Does all of the available pins have to be used on the shift register? ie/ Cascading two 8 bit 165s to input only 12 of the available 16 bits. (12 push-buttons) And what if the push-buttons are not always powered. Obviously I'm quite new to the hobby. Tyro Novice...
Does all of the available pins have to be used on the shift register?
No
If you have not got a use for the pins it is best to connect them to ground through a 1K resistor.
Grumpy_Mike:
If you have not got a use for the pins it is best to connect them to ground through a 1K resistor.
Not wanting to hijack this thread but is there a reason why one does not wire unused inputs directly to ground (or Vcc)?
No electrical reason on a CMOS shift register input, but on an Arduino, connecting "unused" pins to ground or Vcc means that if the code accidentally (but that could never happen, would it?) set that pin to an output in the opposite polarity, you would be overloading the pin driver.
(There were reasons not to tie inputs directly HIGH in the original 7400 logic series, but 74 and 74LS series are obsolete and it makes no sense whatever to use them in new designs or for replacement.)
OK, there is a reason and a very practical one.

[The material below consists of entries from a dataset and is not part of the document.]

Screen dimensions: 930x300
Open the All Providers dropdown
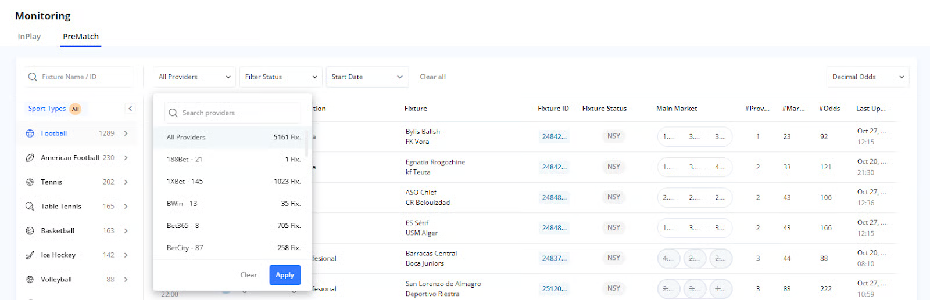pos(194,77)
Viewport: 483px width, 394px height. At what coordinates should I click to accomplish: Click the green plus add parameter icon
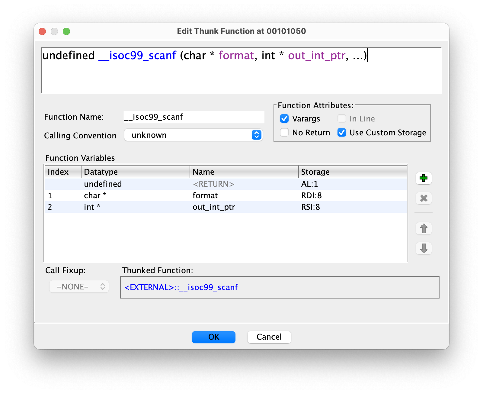click(x=424, y=178)
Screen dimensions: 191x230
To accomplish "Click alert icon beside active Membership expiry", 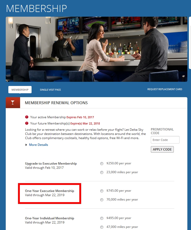I will pos(27,117).
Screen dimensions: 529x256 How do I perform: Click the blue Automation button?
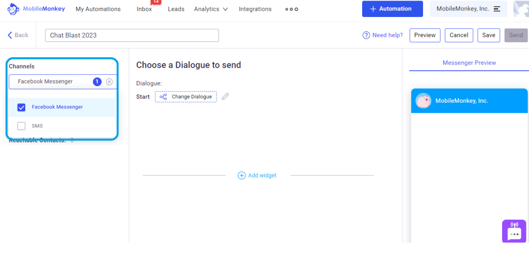(x=393, y=9)
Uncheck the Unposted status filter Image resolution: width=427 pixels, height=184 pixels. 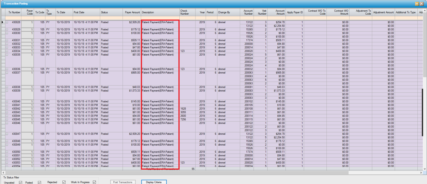(x=21, y=183)
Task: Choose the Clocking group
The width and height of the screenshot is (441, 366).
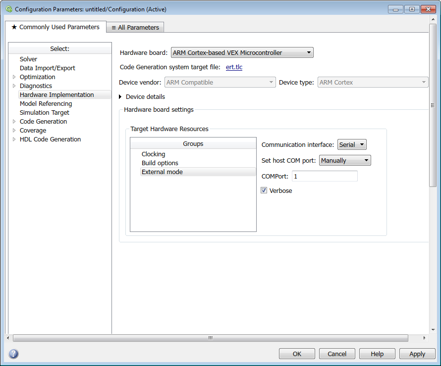Action: 153,154
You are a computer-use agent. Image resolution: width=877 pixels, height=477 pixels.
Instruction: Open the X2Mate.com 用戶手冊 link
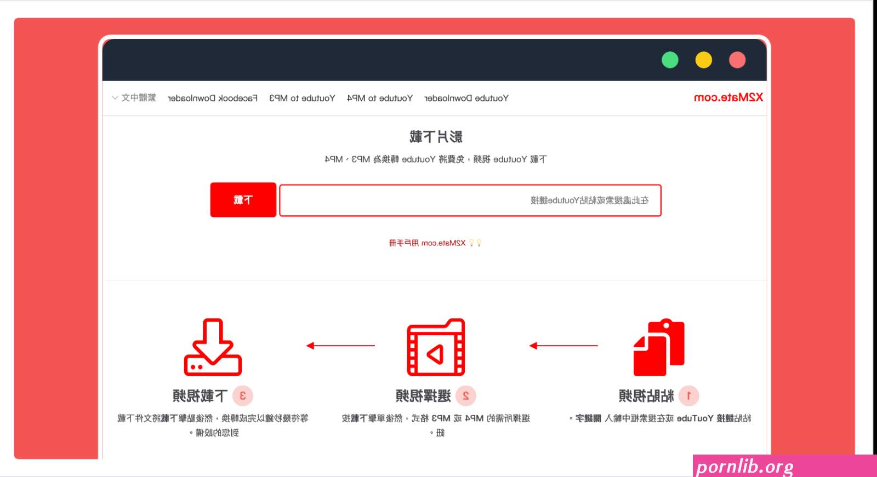[428, 243]
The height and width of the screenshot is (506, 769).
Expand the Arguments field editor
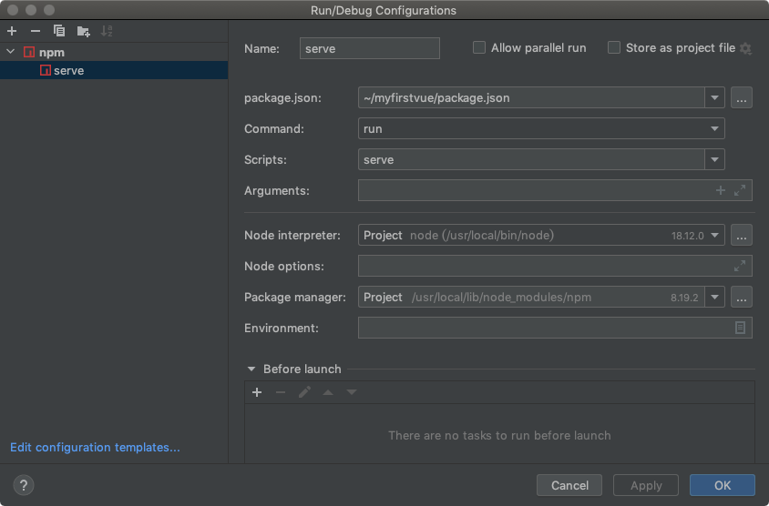click(x=740, y=190)
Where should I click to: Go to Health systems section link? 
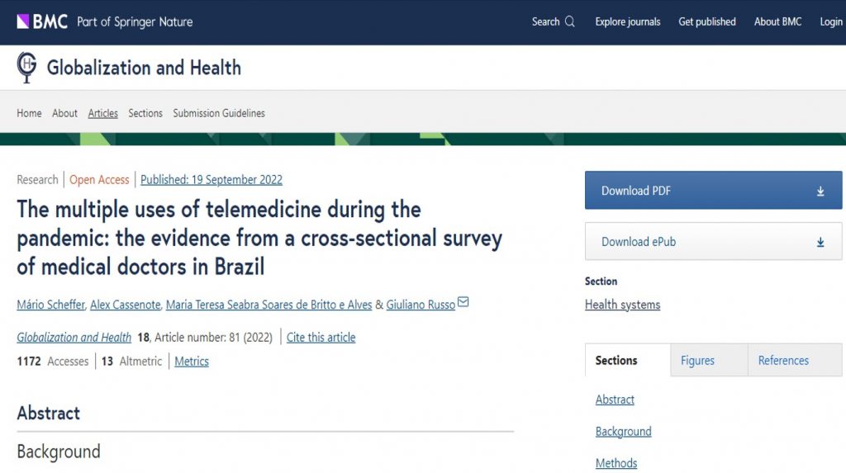[x=622, y=305]
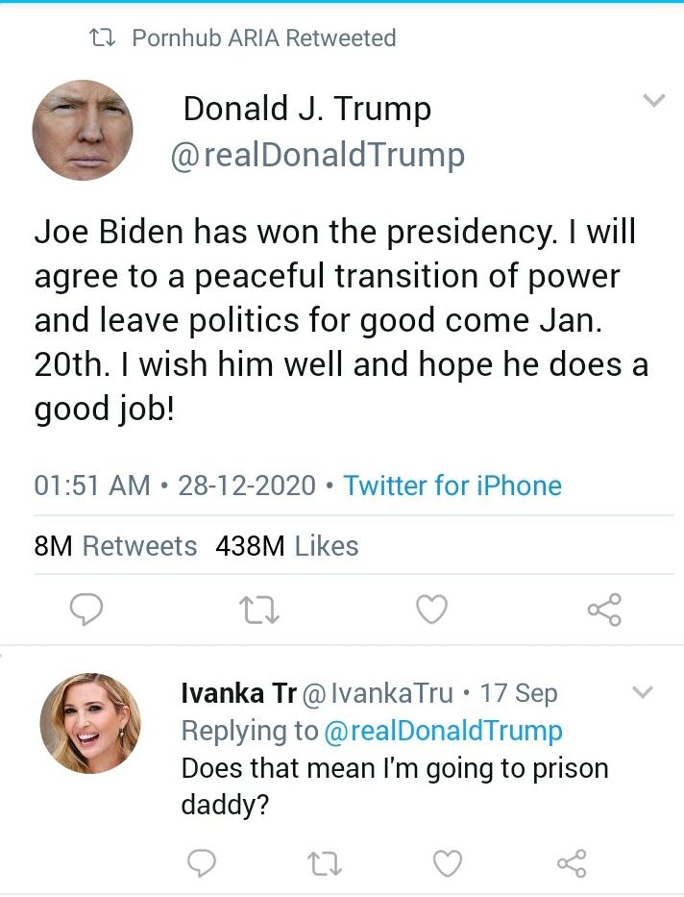Open the Ivanka Tr profile picture
Viewport: 684px width, 897px height.
90,723
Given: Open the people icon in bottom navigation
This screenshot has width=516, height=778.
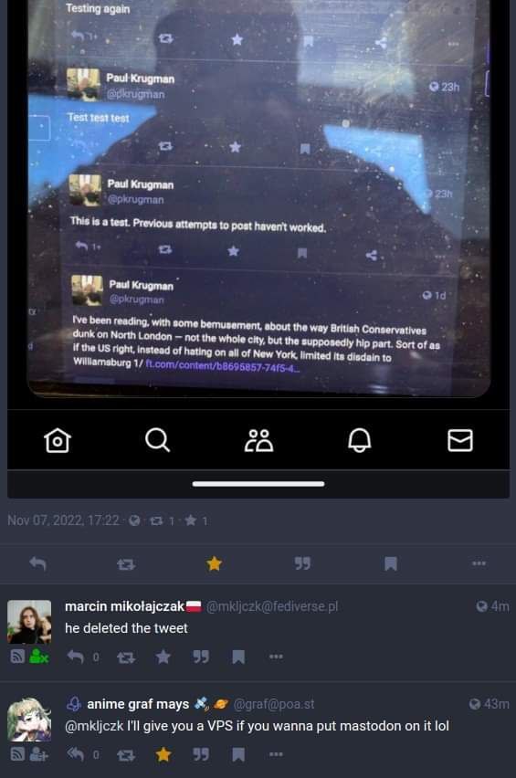Looking at the screenshot, I should (258, 440).
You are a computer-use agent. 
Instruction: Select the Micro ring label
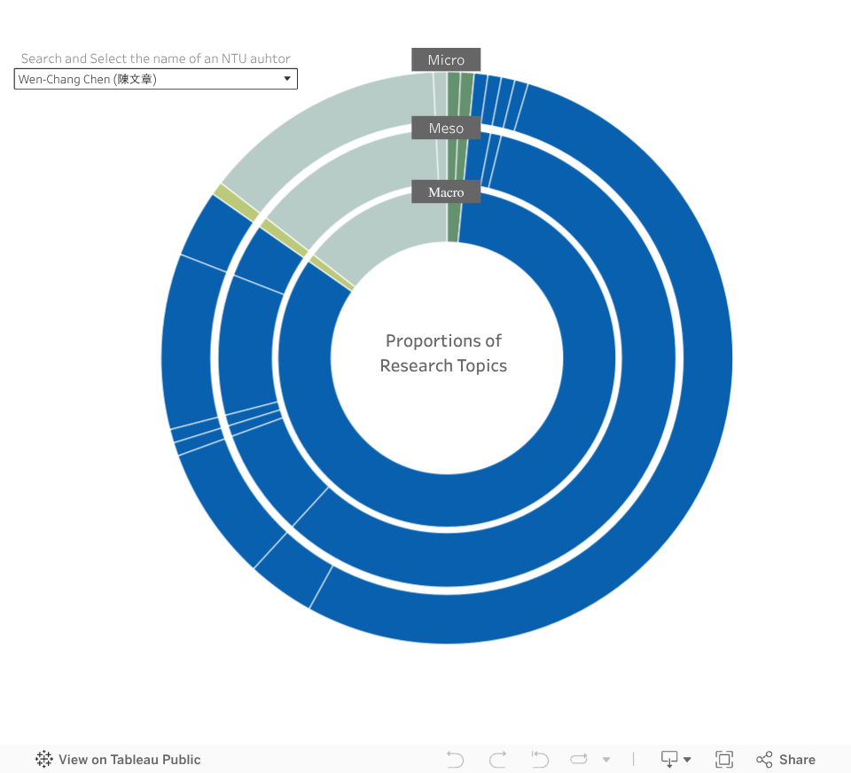(446, 60)
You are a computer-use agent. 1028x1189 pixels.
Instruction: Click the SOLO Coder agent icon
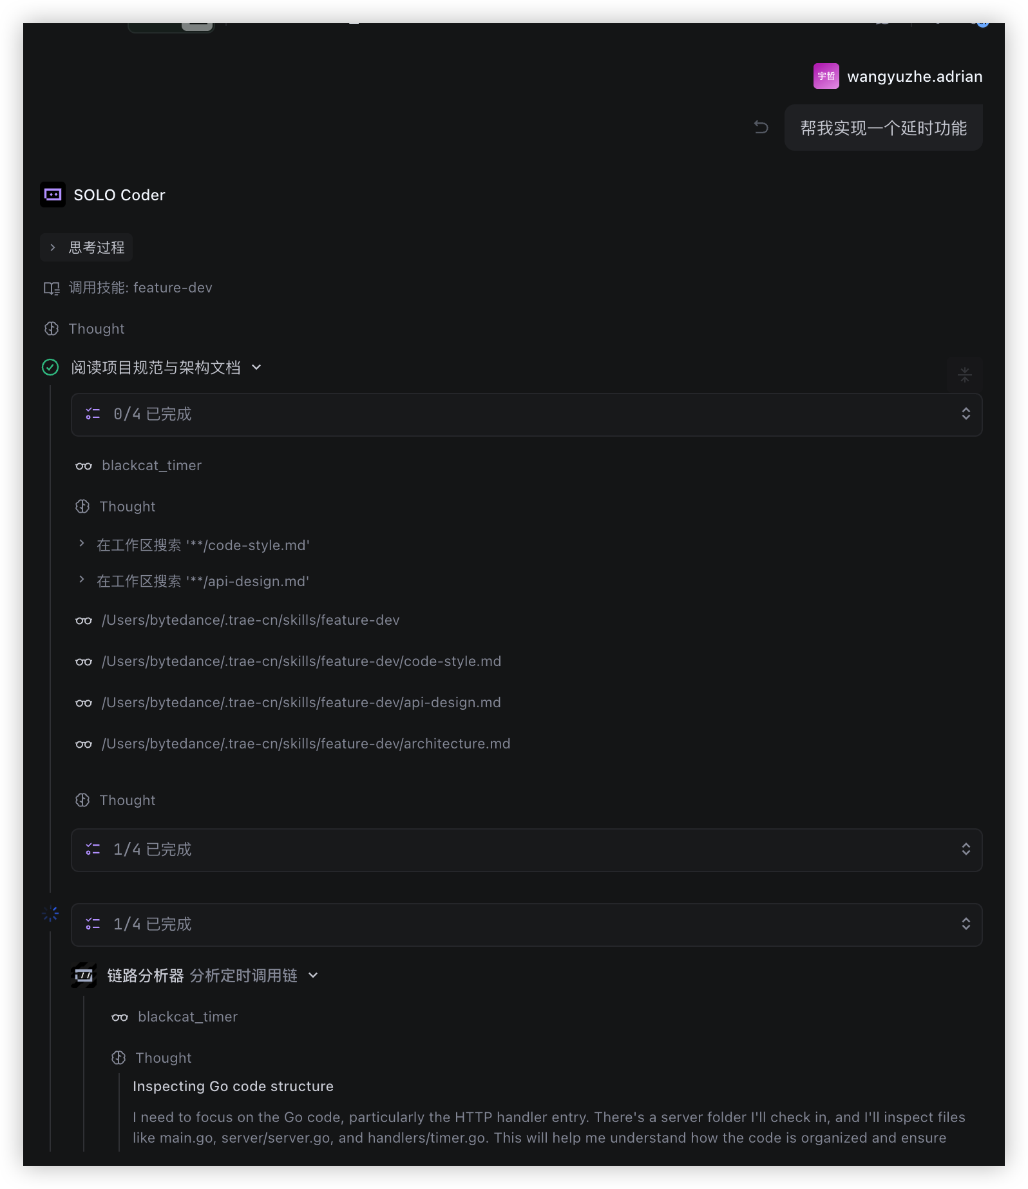(x=53, y=195)
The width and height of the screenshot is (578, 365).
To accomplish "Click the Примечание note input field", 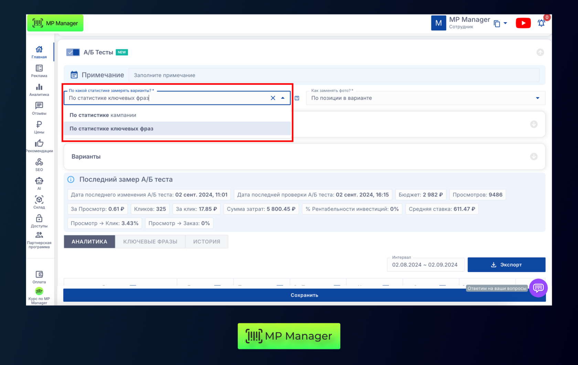I will [x=334, y=75].
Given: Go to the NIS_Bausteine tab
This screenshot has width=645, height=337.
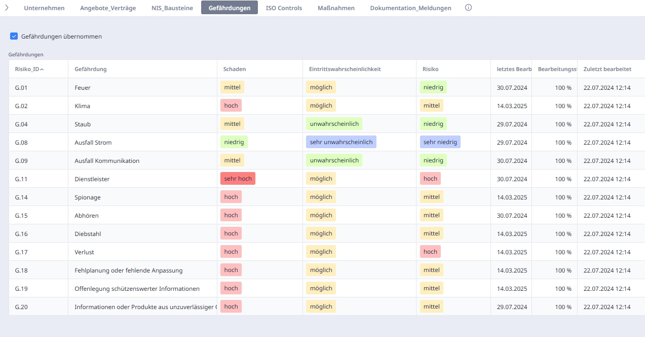Looking at the screenshot, I should point(172,8).
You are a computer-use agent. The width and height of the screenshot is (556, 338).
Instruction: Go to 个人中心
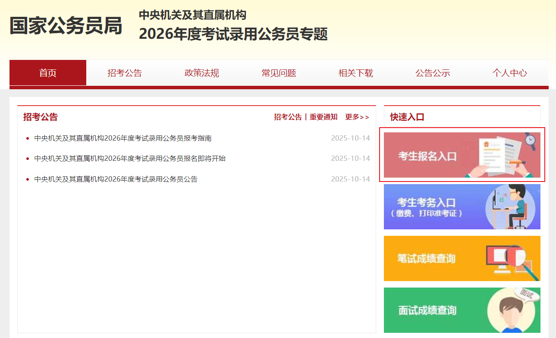[509, 73]
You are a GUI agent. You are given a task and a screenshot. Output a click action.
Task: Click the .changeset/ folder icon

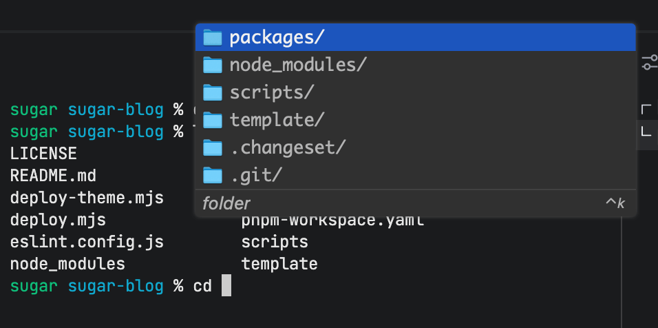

Tying them with a resistor means that if you later need to use that input, you just de-solder the resistor. So do not use resistor arrays for this purpose!
one. Tying them with a resistor means that if you later need to use that input, you just de-solder the resistor
If you use a 10K resistor then you can connect an input directly to the resistor / input with no unsoldering needed.
Grumpy_Mike:
If you use a 10K resistor then you can connect an input directly to the resistor / input with no unsoldering needed.
And if you use a pull-up to 5 V - as there should be on all of the button inputs, because the buttons should wire to ground - you can just add more buttons as needed. 
In this case, do use 10k 8-pack resistor arrays. And provide PCB pads for the extra connections.